Editorial - Nº 15: Directores / 12º BAFICI


Por Griselda Soriano

    El 15º número de El ángel exterminador ve la luz luego de una larga, larga espera. Nos vemos en la obligación de comenzar esta editorial, entonces, con un agradecimiento a nuestros colaboradores y lectores: por alentarnos, por preocuparse, por convencernos de que vale la pena seguir adelante, por acompañarnos más allá de las pausas y demoras que siempre amenazan a toda publicación independiente. El ángel exterminador sigue vivo, y esperamos poder demostrarlo con esta edición especial cargada de contenidos.
    Este número -un poco por azar, otro poco por elección- puede leerse a partir de dos ejes, uno excesivamente amplio, y el otro de lo más concreto; ambos, sin embargo, se entrecruzan sin problemas. Por una parte, como todos los años, ofrecemos una variada cobertura del 12º Festival de Cine Independiente de Buenos Aires; esperamos que a pesar del tiempo transcurrido sirva a los lectores para recordar y repensar las películas vistas en el pasado festival, o bien como un incentivo para descubrir y rastrear aquellas obras que se perdieron.
    El segundo eje que vertebra nuestro número, como decíamos, suena muy poco específico, tanto que elegimos denominarlo "Directores". Desde hace varios números ronda en el staff la idea de dedicar algunas ediciones a las distintas áreas de la realización cinematográfica. Y si bien somos conscientes de que en el cine la idea de un director-autor es tan atractiva y operativa a la hora del análisis como cuestionable por cualquiera que haya participado o conozca la experiencia de un rodaje, no pudimos comenzar sino por aquí.
    En los Análisis de este número, entonces, intentamos abordar esa problemática a partir de diversos puntos de vista y en realizadores de las más diversas latitudes y contextos. Nuestros temas fueron la práctica vanguardista del cine de Jean Epstein, la relación director-actor, o cómo un director puede ser “autor” también de ciertos cuerpos, el problema del realismo como marca de autor en el realizador iraní Abbas Kiarostami. A esto se sumó un texto que es más bien un tardío y afectuoso homenaje a uno de los realizadores que perdimos a lo largo de este año: el legendario Eric Rohmer.
    Pero dijimos que este número se situaba en la intersección de ambos ejes. Y es que, como siempre, el Bafici nos permitió asomarnos al trabajo de una serie de brillantes realizadores, algunos debutantes, otros con una trayectoria impresionante, todos comprometidos pensadores del cine y del rol del director. La sección Análisis se completa con un escrito dedicado al documentalista japonés Kazuo Hara -una de las figuras más interesantes del Festival, sino lafigura de este Bafici-, que parte de los films que presentó en el marco del Foco dedicado a los 40 años del Forum de Berlín para rastrear aquellas líneas que atraviesan su cine. El texto se complementa con una entrevista realizada a Hara en conjunto con la página chilena amiga La Fuga (www.lafuga.cl).

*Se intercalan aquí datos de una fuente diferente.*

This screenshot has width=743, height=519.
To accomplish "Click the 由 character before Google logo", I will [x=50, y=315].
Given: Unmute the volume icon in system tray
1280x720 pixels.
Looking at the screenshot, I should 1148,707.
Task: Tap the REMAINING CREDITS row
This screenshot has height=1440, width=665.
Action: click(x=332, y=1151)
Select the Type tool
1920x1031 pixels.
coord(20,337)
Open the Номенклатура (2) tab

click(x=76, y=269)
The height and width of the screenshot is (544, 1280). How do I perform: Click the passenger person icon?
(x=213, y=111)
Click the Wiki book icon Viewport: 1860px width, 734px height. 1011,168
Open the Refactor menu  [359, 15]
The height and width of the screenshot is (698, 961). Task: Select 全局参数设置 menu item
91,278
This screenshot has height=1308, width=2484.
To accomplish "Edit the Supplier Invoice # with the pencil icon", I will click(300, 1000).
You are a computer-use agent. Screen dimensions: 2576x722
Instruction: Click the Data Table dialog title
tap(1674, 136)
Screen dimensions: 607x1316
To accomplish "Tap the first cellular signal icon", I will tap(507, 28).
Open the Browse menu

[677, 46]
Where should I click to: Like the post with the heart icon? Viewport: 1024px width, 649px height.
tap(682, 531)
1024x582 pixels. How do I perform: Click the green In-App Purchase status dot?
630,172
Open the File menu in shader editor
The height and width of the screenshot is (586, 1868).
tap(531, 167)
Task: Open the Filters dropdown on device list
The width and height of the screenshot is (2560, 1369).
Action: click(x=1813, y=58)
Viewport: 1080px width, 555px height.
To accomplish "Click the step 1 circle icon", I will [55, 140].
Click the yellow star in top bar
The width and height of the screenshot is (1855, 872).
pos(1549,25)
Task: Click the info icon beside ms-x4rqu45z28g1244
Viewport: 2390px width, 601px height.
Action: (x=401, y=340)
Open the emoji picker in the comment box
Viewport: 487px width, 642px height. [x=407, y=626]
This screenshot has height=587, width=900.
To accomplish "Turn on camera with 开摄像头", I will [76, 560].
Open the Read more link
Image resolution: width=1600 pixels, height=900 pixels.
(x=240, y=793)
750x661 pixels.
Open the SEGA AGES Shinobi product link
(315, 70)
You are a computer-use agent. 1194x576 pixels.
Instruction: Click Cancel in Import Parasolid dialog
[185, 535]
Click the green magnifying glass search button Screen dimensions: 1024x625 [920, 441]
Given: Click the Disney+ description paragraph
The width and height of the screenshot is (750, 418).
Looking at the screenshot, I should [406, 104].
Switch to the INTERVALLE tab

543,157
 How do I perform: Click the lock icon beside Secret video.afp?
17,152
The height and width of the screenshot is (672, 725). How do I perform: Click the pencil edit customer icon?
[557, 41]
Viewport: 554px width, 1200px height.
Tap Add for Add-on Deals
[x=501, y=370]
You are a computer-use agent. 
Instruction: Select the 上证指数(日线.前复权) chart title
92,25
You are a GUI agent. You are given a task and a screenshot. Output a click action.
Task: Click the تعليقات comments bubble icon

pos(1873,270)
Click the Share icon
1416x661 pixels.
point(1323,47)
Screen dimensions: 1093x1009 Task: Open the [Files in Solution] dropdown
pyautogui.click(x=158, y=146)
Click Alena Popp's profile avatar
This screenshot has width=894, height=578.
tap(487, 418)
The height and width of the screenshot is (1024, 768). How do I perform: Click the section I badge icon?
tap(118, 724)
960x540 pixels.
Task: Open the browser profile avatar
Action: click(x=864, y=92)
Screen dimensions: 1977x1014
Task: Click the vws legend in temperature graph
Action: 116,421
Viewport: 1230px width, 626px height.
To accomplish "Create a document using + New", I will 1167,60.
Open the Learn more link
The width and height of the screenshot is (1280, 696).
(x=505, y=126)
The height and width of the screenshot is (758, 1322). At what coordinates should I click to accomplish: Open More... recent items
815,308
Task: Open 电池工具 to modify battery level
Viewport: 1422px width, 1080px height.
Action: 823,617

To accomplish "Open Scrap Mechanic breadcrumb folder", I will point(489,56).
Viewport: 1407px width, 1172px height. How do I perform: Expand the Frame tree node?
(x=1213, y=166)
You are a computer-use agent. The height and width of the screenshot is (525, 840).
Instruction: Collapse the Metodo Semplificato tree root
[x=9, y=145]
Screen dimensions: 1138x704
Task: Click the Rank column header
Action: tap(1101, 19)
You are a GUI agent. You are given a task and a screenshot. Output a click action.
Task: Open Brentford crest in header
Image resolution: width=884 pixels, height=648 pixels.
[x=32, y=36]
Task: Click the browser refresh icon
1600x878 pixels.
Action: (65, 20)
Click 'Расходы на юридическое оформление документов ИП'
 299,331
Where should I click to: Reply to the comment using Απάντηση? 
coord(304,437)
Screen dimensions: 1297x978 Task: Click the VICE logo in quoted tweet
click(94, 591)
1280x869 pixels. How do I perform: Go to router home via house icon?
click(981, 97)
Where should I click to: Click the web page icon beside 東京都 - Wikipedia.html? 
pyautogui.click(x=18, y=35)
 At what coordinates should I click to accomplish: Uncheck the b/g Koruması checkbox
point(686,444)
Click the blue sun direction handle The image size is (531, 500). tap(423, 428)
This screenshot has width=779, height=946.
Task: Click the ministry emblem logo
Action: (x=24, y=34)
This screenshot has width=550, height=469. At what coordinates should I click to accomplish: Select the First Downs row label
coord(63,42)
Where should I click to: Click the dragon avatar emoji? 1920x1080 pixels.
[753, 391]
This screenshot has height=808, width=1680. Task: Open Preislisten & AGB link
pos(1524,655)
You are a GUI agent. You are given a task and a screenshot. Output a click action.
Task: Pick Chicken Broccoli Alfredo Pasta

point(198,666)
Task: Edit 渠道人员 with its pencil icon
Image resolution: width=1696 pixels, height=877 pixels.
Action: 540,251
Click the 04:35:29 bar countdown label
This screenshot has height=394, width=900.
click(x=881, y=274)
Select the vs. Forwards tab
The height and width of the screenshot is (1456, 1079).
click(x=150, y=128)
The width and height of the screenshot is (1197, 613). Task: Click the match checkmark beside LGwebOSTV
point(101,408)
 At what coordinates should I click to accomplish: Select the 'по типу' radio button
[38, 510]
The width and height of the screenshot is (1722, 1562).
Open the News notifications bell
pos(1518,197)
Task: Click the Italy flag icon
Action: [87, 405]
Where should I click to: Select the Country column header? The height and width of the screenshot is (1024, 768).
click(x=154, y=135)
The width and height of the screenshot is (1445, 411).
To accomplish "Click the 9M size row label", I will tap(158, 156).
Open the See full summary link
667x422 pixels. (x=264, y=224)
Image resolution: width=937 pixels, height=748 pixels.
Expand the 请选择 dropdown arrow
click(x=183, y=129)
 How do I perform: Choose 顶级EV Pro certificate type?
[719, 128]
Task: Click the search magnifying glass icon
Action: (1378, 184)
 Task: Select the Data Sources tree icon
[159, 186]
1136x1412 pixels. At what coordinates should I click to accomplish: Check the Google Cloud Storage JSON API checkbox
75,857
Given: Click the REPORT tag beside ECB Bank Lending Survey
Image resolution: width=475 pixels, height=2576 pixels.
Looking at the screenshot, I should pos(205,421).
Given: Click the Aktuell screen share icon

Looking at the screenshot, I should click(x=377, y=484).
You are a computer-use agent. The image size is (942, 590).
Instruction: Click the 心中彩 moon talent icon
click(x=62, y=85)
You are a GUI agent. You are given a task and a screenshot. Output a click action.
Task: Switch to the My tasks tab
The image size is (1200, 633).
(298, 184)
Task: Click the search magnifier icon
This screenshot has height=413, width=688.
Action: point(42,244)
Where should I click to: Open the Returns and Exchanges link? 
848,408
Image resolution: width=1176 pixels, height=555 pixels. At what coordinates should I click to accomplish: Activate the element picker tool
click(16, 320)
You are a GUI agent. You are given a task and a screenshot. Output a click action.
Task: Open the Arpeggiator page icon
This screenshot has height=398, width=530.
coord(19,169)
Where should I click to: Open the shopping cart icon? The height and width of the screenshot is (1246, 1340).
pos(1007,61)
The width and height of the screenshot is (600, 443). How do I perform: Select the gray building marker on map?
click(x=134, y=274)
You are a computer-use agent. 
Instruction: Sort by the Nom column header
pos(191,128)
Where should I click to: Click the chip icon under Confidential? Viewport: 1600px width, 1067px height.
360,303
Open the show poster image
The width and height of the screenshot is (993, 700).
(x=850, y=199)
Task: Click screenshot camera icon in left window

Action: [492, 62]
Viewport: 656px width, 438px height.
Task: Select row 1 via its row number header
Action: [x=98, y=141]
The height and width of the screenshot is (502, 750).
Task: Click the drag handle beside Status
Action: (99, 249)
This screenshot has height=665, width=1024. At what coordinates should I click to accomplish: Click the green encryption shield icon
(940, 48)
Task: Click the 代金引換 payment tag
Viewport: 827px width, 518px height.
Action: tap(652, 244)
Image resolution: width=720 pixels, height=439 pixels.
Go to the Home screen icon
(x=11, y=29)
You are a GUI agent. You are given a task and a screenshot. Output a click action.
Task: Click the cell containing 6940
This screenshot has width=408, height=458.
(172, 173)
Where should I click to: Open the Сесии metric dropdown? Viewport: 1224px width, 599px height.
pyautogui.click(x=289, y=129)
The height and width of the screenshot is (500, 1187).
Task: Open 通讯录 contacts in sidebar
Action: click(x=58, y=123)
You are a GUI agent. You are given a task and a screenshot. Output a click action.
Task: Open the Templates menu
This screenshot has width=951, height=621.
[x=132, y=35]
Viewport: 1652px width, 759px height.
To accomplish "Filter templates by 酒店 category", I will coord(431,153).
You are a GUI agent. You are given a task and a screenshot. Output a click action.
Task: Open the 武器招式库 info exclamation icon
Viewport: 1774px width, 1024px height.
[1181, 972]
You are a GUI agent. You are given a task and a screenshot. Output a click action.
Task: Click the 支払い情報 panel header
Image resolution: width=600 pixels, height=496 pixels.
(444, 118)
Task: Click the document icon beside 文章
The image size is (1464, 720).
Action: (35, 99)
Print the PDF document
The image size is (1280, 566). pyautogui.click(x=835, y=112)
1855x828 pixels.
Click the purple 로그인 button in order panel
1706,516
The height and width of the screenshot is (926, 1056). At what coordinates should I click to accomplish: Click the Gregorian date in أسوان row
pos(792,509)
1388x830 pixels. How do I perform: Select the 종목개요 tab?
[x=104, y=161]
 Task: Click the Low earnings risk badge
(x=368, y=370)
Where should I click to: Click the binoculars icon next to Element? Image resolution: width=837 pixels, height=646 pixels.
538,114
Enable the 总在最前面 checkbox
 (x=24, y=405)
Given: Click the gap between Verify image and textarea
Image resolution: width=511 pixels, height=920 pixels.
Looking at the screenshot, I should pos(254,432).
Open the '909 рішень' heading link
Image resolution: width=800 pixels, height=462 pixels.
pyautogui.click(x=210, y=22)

    La sección Entrevistas trae, además -para completar esta idea de un número dedicado a los directores-, dos diálogos con otros dos documentalistas que visitaron Buenos Aires con ocasión del Festival: el eslovaco Peter Kerekes y la joven realizadora paraguaya Renate Costa, completando así este tríptico de visiones diversas acerca de la realización.
    Para cerrar la editorial, queremos advertirle al lector que va a encontrarse con una novedad: la flamante sección de Debates, que se inaugura con una también tardía pero productiva discusión acerca de la comentadísima El secreto de sus ojos (Juan José Campanella, 2009). Esperamos que esta nueva sección nos permita experimentar con nuevas formas de pensar el cine desde la subjetividad, una subjetividad que, por una vez, se atreve a adueñarse del primer plano.
    Como siempre, nuestro deseo es que este ángel exterminador que ya tiene vida propia encuentre nuevos caminos para seguir creciendo. Y que puedan acompañarnos en el recorrido.